### Task to carry out:
Extract every line of text from all of the records below word for word, and leave the pictures out of your answer.

[Stored dataset items]

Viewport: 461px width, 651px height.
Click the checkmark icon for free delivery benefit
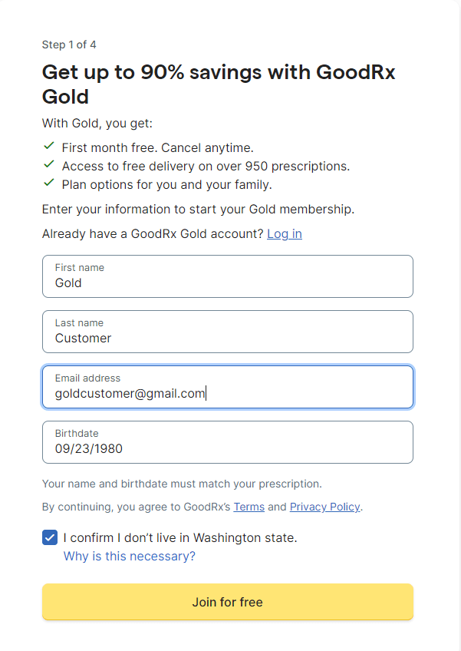click(x=49, y=165)
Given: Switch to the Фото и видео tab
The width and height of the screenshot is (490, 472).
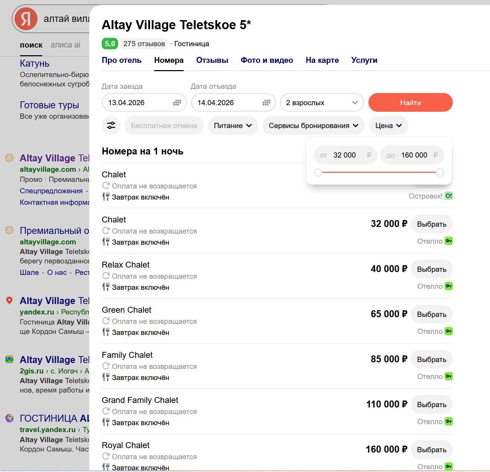Looking at the screenshot, I should [267, 60].
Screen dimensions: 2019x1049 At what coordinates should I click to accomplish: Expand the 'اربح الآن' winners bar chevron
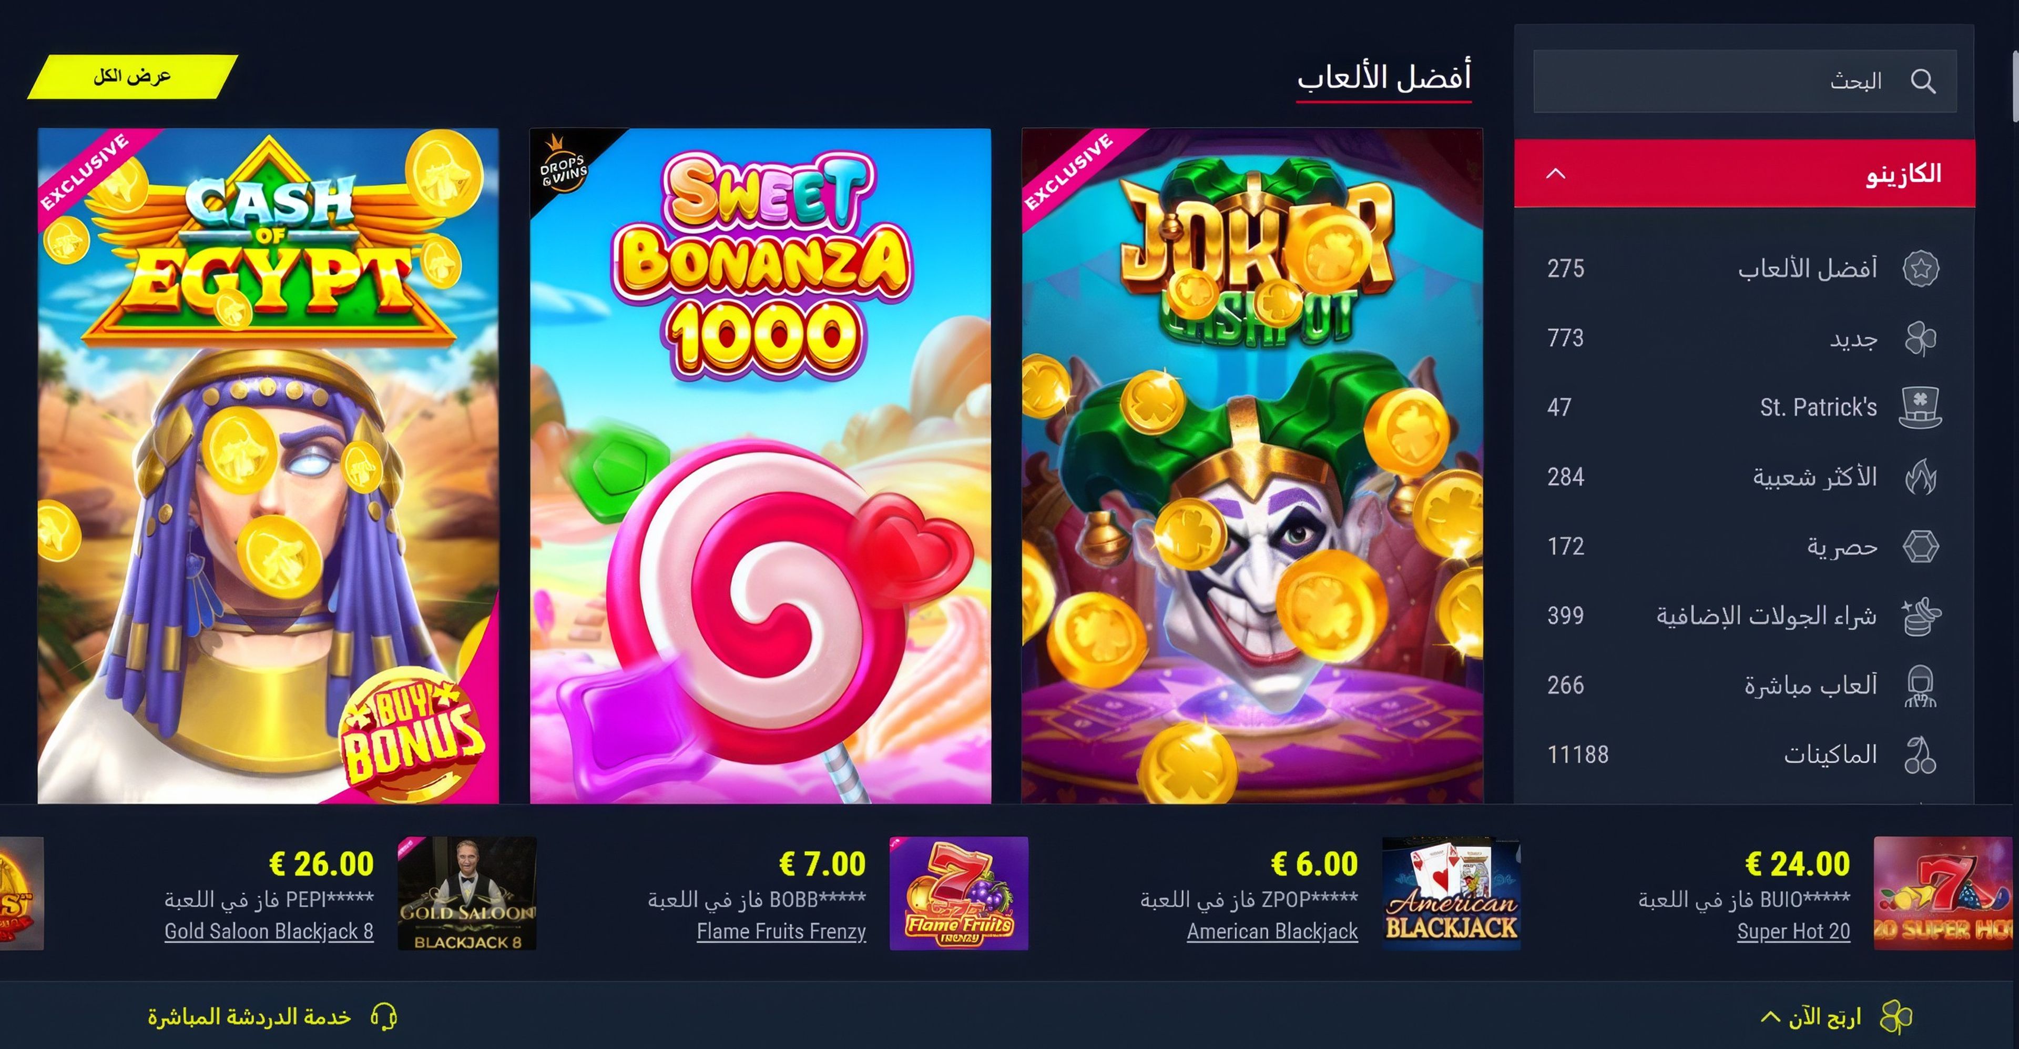[x=1770, y=1017]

### Answer to this task:
Viewport: 461px width, 651px height.
Click the checkmark icon for free delivery benefit
click(x=49, y=165)
Given: Switch to the Фото и видео tab
The width and height of the screenshot is (490, 472).
Looking at the screenshot, I should [267, 60].
Screen dimensions: 2019x1049 At what coordinates should I click to accomplish: Expand the 'اربح الآن' winners bar chevron
[x=1770, y=1017]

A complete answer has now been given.